The Reserve Bank of India will announce its third bi-monthly monetary policy of the financial year ending March 2020 on Wednesday. Most economists are expecting that the central bank will reduce its benchmark repo rate by at least 0.25 per cent to boost a slowing economy, while inflation remains in check.

Finance Minister Nirmala Sitharaman stating on Monday that economic affairs secretary Atanu Chakraborty would hold discussions with representatives of foreign portfolio investors (FPI) to hear them out, also sent positive signals.

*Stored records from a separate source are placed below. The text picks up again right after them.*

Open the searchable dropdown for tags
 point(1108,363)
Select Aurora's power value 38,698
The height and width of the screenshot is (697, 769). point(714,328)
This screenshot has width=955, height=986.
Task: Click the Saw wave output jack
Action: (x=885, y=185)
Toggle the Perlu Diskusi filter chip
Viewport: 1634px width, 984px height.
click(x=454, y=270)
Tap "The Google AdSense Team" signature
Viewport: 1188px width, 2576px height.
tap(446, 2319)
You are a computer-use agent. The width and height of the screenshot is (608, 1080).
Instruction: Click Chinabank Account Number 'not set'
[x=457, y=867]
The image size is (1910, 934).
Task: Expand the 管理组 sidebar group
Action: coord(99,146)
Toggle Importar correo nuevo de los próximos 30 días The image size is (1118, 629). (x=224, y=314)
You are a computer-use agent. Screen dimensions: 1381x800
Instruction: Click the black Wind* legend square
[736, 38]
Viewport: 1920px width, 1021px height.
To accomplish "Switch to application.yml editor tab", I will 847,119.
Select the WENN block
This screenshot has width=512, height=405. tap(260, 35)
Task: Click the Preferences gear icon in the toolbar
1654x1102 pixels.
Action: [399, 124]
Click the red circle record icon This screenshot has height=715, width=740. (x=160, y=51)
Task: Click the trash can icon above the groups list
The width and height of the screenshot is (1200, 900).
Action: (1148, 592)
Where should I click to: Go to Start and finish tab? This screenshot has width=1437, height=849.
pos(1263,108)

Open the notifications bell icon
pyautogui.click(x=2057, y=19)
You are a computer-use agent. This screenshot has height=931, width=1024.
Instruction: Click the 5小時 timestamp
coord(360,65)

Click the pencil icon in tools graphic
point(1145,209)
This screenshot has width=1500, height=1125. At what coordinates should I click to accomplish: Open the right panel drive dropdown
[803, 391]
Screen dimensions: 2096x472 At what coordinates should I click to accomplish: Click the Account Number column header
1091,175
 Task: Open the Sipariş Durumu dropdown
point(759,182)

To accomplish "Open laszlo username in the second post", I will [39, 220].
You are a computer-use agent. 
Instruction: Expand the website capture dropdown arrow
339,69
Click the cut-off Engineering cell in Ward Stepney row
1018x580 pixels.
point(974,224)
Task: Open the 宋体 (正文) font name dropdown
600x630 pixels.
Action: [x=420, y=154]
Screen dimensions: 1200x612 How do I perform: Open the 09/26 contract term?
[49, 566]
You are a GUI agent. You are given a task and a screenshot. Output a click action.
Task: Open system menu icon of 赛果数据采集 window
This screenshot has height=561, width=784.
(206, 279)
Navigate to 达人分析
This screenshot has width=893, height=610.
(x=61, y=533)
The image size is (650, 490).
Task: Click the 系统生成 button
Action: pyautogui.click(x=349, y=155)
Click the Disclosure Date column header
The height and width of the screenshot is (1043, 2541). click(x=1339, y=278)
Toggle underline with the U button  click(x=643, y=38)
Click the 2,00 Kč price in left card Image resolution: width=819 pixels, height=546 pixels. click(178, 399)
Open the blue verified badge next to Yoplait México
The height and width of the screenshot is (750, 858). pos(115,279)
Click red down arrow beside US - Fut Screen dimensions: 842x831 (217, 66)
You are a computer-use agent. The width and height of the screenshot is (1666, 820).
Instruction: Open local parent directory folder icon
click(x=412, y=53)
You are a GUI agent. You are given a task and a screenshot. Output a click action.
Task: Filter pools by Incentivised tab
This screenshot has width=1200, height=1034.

FPIs pulled out Rs 12,419 crore in July and a further Rs 7,693 crore so far in August, concerned over the finance minister’s proposal in the Budget to levy a higher surcharge on the super-rich. Weak corporate earnings and a deepening economic slowdown have also worried investors.

Since the Budget was announced on February 5, the 30-share Sensex has crashed more than 7 per cent from 39,908.06 to 36,976.85 points.

Deepak Jasani, head, retail research at HDFC Securities, told THE WEEK recently that there could be some more pain across the board.

“The markets are roiling under lot of negatives, chief among them is the economic slowdown. Earnings recovery has also been postponed again and again and the rural distress continues,” he said.

Jasani expects the economic slowdown to continue for three-four quarters; the equity markets should start recovering in a couple of quarters, he added.

“Stocks will continue to get cheaper and then bottom-fishing will emerge,” he said.

In the backdrop of the economic slowdown an interest cut is now crucial, Pritam Deuskar, fund manager at Bonanza Portfolio told THE WEEK. “How much will RBI cut interest rates needs to be seen. Market may not like a rate cut below 0.50 per cent,” he said.

Deuskar also believes that market has yet to reach a bottom. In the current scenario, there are few stocks investors can choose from and their valuations are high.